### Written exercise
In the welding post, what does the writer suggest using as filler metal? Please answer in a few words.

### Document extract

I've got a tig welder. Not an expert by any means but, I wonder if, for those us that own tig welders, if they could be welded?

     If you made a control horn from music wire, you might have a chance. Doing stuff that tight takes a steady hand and a good machine. Jigged up nice and steady, use some MIG wire for filler metal. You would anneal the music wire but could be re-heat treated I think, and then there is the distortion while cooling as mentioned. 1/8" music wire is tough to tweak the flaps on if you need to. That is why the use of drill rod came to be. Un-hardeded, it is pretty tough but still a bit malleable. If you welded the drill rod, you either have to let it cool super slow, or anneal it later. And you would also have some distortion to deal with also. The key with either is not undercutting the wire.

### Data block
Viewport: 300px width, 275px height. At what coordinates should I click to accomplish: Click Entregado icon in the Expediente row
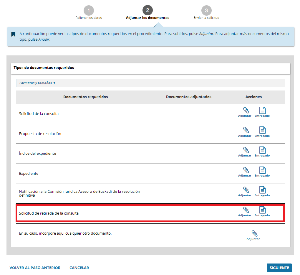[262, 172]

### The completed task
MIG wire.